O Pe. Sieland observou que a contribuição deles foi além da evangelização. Ao difundirem o Evangelho, lançaram as bases para escolas, hospitais, paróquias e instituições sociais que ajudaram a moldar a Papua-Nova Guiné moderna; e, apesar dessas conquistas, a humildade é exemplar. O Pe. Sieland ressaltou: "Eles nunca falavam com orgulho sobre o que haviam realizado, pois tudo o que faziam era para a glória de Deus".
Os missionários pioneiros mergulharam profundamente na cultura local. Chegaram nas décadas de 1950 e 1960, aprenderam as línguas locais, viveram entre o povo, abraçaram seu modo de vida e buscaram compreender suas tradições antes de pregar o Evangelho. "Eles não descartaram os costumes indígenas, mas reconheceram os valores já presentes neles", comentou o Pe. Sieland, "distinguindo cuidadosamente as práticas culturais que refletiam os valores do Evangelho daquelas que exigiam transformação pela fé". Alguns missionários elaboraram dicionários e gramáticas de línguas que, até então, existiam apenas na forma oral, preservando um patrimônio cultural inestimável.

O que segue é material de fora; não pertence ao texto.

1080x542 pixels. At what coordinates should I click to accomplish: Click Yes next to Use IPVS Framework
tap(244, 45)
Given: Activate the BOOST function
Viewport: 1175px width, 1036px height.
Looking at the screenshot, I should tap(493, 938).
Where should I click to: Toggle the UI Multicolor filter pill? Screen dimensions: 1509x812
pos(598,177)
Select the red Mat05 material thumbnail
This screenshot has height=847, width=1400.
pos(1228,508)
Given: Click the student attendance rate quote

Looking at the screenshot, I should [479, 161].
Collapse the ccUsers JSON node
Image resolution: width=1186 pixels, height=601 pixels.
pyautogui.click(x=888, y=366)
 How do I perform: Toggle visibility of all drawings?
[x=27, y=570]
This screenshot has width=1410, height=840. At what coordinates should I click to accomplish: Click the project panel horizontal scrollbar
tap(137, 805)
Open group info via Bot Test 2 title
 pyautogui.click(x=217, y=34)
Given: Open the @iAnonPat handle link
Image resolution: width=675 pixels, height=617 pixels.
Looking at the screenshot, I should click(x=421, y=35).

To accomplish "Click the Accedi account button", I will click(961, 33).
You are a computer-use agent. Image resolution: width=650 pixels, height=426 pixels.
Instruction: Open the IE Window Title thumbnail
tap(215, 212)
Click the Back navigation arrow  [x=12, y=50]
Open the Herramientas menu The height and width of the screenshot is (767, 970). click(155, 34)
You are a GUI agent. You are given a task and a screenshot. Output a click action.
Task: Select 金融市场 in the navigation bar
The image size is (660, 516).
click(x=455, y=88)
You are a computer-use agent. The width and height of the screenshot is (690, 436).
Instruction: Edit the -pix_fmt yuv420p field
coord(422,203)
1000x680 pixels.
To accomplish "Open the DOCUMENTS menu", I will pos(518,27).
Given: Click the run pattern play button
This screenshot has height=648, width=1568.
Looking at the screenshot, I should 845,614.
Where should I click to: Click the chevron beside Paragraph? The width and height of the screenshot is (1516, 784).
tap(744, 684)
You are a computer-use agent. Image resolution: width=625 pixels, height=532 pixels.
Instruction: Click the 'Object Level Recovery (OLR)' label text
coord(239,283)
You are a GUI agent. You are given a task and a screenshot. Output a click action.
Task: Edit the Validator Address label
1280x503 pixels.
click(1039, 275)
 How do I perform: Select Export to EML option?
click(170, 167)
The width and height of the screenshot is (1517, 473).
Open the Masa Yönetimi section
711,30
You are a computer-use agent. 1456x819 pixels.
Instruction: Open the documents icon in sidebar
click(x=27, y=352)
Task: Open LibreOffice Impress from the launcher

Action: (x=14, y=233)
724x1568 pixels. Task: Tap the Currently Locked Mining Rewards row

Esses missionários serviram em aldeias remotas, sem estradas, instalações modernas ou confortos básicos, com perseverança e simplicidade. A convivência com as comunidades locais ensinou-lhes que a riqueza material não define o florescimento humano. "Eles descobriram um povo profundamente ligado à sua terra, à sua cultura e à vida comunitária, onde muitos valores do Evangelho já estavam presentes muito antes da chegada do cristianismo", disse o Pe. Sieland. Ele descreve essa experiência transformadora como ter sido "infectado pelo vírus da Nova Guiné", um amor profundo pelo povo que muda permanentemente o coração do missionário.
"O testemunho desses missionários idosos permanece extremamente relevante, à medida que a Igreja depende cada vez mais da liderança local", comentou o Pe. Sieland.
O Padre Sieland disse: "Sinto que esse espírito missionário inicial às vezes falta em muitos dos novos missionários que chegam hoje, em grande parte porque a maior parte do trabalho de base já foi realizada". Os missionários modernos continuam a edificar sobre os fundamentos estabelecidos por esses pioneiros, mas o zelo e a energia genuínos daqueles primeiros missionários eram algo absolutamente singular. Ele incentivou os jovens missionários e sacerdotes a se aproximarem de cada cultura com abertura, respeito e disposição para aprender. A evangelização autêntica não começa com a imposição da própria cultura, mas com a descoberta da presença de Deus já atuante na vida das pessoas a quem servem. Para o Padre Sieland, a vida desses missionários aposentados recorda que o maior legado missionário não se mede por edifícios ou estatísticas, mas por vidas marcadas pelo serviço humilde, pelo amor perseverante e por um Evangelho vivido com autenticidade. O testemunho deles continua a inspirar a Igreja a abraçar uma missão caracterizada pelo respeito, pela inculturação e pela dedicação altruísta ao povo de Deus.